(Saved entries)
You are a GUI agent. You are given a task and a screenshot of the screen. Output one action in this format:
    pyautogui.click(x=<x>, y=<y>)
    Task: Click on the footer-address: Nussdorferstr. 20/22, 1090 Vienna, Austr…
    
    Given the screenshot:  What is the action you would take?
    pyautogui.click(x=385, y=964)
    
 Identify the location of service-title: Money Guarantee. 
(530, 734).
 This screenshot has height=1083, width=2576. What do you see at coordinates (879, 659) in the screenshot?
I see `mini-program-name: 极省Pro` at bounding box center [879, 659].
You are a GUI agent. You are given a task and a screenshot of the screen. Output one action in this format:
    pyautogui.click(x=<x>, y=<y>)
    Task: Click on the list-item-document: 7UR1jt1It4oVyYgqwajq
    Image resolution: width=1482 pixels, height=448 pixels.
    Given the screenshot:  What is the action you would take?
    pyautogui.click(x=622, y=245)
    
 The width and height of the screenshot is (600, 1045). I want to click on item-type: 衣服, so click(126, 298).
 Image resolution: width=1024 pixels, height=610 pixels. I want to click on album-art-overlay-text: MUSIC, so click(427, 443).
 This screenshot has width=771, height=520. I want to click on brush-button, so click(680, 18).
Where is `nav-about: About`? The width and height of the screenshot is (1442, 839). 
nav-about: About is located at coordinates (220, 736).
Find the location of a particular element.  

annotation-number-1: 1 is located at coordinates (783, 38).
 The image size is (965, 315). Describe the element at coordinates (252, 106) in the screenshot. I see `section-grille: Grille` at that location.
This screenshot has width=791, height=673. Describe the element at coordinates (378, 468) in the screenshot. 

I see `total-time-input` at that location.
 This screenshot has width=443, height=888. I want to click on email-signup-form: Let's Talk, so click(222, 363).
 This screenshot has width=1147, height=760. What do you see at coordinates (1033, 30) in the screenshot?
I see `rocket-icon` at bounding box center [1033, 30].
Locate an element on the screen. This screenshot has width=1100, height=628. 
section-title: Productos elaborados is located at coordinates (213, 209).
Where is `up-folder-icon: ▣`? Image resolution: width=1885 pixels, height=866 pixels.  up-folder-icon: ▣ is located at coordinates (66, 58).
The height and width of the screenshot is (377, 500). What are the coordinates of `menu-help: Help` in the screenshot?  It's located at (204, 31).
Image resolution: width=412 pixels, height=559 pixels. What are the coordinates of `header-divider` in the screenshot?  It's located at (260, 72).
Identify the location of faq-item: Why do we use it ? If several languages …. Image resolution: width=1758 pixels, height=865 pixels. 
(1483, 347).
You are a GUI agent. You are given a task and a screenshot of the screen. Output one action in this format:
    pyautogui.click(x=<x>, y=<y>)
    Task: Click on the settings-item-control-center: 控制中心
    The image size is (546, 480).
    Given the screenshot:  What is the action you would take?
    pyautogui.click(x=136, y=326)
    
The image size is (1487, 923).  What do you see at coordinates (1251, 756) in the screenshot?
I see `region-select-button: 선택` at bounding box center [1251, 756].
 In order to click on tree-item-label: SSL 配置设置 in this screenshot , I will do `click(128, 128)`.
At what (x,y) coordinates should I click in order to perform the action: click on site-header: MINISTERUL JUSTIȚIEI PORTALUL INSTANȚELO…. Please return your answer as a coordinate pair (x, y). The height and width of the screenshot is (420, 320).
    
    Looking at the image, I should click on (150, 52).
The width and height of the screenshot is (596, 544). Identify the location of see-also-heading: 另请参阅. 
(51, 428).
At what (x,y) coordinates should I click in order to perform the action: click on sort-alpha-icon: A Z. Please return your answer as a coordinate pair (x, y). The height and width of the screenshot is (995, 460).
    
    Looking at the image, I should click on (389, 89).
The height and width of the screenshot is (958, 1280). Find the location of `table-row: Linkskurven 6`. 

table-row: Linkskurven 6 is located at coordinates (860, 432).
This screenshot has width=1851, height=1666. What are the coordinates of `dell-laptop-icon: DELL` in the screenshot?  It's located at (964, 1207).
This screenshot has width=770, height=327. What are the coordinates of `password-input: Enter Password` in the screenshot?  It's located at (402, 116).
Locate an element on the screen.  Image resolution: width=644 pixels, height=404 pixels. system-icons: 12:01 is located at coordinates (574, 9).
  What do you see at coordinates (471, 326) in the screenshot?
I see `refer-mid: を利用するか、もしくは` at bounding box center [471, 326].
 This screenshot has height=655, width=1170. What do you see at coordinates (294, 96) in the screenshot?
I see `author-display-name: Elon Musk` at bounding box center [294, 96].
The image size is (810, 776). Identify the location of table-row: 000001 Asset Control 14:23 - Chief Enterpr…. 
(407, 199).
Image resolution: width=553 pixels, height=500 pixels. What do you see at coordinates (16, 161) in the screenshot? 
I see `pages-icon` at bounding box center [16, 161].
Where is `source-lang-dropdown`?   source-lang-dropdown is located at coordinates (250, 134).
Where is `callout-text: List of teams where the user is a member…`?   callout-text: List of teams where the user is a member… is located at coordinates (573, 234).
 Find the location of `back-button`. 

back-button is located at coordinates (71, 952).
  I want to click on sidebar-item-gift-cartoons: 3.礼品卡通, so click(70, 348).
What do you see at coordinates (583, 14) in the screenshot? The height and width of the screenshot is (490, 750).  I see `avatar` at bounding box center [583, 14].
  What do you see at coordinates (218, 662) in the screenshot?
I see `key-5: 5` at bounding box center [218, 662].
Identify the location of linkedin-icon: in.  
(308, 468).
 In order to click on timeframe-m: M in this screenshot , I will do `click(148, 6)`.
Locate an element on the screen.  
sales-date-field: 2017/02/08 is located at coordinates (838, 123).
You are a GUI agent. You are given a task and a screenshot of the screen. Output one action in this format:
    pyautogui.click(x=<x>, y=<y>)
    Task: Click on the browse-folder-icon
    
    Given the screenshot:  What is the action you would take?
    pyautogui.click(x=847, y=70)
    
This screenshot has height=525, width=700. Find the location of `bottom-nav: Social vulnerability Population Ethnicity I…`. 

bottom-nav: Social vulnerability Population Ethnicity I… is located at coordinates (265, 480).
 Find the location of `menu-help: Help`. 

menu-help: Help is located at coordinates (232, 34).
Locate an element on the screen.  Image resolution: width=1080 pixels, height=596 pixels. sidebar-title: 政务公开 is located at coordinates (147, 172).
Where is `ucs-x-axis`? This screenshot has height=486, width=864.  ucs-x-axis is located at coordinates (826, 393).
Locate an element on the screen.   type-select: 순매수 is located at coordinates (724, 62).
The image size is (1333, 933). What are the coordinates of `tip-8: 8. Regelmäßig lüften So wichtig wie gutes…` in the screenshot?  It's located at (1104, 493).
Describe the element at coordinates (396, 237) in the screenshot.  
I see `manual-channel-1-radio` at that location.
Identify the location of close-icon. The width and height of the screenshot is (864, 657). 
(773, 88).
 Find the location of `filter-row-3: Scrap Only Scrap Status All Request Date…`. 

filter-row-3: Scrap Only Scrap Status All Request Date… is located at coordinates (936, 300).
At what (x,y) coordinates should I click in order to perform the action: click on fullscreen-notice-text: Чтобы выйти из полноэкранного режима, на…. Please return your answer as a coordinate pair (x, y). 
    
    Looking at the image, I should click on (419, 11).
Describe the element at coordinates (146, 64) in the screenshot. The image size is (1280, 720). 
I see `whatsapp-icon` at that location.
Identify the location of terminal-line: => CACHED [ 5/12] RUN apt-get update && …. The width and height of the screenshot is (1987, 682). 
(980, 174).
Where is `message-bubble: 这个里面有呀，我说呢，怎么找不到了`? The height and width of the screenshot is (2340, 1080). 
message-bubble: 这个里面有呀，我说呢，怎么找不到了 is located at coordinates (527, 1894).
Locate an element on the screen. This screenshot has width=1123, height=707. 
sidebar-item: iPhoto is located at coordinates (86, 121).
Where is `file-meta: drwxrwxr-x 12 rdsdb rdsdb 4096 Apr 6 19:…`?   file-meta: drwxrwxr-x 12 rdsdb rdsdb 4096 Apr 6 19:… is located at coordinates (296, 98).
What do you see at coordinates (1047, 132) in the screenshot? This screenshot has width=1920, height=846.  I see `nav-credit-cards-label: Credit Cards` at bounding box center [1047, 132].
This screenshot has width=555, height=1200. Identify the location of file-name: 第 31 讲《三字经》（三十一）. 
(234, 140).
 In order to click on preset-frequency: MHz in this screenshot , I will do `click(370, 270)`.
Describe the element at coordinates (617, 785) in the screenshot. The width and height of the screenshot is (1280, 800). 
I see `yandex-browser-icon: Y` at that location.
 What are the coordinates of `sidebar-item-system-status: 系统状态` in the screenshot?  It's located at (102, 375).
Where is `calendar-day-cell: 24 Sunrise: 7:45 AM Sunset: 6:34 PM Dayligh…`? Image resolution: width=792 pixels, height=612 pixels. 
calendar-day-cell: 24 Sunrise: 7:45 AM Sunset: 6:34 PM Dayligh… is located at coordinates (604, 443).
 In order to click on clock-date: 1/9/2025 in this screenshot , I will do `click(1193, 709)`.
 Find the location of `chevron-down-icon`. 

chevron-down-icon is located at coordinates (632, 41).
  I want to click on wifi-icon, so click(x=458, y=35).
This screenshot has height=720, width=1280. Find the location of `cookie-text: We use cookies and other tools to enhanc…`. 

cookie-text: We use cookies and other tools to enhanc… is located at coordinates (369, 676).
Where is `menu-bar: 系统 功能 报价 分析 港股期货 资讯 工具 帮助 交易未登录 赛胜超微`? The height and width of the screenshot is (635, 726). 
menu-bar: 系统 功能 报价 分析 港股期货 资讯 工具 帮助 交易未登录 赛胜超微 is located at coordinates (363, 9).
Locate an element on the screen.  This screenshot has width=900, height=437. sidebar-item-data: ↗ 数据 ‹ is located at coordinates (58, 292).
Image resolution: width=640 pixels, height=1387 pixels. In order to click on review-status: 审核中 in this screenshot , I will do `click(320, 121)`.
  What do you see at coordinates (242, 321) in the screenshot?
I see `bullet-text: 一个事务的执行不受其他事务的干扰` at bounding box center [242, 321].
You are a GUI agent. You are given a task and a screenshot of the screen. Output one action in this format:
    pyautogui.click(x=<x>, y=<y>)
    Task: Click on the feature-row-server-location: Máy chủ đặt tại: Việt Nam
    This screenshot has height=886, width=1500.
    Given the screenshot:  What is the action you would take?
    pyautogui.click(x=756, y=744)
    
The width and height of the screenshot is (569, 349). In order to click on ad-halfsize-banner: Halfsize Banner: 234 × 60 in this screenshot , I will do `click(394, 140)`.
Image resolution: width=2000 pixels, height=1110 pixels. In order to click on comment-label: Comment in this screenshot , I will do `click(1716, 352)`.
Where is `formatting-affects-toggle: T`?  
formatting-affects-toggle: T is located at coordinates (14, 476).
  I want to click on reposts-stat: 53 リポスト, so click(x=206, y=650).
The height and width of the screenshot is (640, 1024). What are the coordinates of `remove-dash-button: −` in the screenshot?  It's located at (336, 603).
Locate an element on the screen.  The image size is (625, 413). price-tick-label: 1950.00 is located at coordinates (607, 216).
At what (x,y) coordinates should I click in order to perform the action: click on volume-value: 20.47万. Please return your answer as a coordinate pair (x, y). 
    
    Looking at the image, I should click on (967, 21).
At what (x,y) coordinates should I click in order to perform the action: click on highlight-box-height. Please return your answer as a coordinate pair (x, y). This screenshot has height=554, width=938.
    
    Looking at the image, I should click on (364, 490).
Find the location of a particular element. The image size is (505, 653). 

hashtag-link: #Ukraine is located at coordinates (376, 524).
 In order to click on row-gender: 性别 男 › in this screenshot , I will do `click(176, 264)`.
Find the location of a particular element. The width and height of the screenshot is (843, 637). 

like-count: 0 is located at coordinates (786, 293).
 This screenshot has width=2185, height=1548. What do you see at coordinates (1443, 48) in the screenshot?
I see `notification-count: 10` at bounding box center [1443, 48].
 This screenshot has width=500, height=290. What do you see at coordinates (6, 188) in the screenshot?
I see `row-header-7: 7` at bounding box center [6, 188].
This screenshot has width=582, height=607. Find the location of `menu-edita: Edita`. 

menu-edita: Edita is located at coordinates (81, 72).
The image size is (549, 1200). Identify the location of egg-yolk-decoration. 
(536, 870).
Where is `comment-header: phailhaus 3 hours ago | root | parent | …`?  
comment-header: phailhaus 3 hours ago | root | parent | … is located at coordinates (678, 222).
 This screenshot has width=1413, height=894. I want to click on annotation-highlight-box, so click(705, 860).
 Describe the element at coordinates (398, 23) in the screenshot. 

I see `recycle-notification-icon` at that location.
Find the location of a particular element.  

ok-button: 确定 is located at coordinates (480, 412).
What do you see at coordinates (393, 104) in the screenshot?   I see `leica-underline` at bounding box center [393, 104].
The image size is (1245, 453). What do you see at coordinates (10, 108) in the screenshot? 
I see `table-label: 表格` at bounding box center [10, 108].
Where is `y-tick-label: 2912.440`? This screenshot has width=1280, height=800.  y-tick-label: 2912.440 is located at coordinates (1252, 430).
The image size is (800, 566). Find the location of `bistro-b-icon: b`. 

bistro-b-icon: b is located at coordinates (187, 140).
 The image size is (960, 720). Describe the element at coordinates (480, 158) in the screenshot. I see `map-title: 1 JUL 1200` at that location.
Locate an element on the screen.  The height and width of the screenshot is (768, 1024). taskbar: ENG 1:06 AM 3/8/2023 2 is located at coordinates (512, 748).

> Exercise: Lay out the lines of the records starting at the one containing "What do you see at coordinates (242, 321)" and ending at the one containing "I want to click on reposts-stat: 53" as a numbered list, leaving out blank lines.

> Result for this exercise:
1.   What do you see at coordinates (242, 321) in the screenshot?
2. I see `bullet-text: 一个事务的执行不受其他事务的干扰` at bounding box center [242, 321].
3. You are a GUI agent. You are given a task and a screenshot of the screen. Output one action in this format:
4.     pyautogui.click(x=<x>, y=<y>)
5.     Task: Click on the feature-row-server-location: Máy chủ đặt tại: Việt Nam
6.     This screenshot has height=886, width=1500.
7.     Given the screenshot:  What is the action you would take?
8.     pyautogui.click(x=756, y=744)
9. The width and height of the screenshot is (569, 349). In order to click on ad-halfsize-banner: Halfsize Banner: 234 × 60 in this screenshot , I will do `click(394, 140)`.
10. Image resolution: width=2000 pixels, height=1110 pixels. In order to click on comment-label: Comment in this screenshot , I will do `click(1716, 352)`.
11. Where is `formatting-affects-toggle: T`?  
12. formatting-affects-toggle: T is located at coordinates (14, 476).
13.   I want to click on reposts-stat: 53 リポスト, so click(x=206, y=650).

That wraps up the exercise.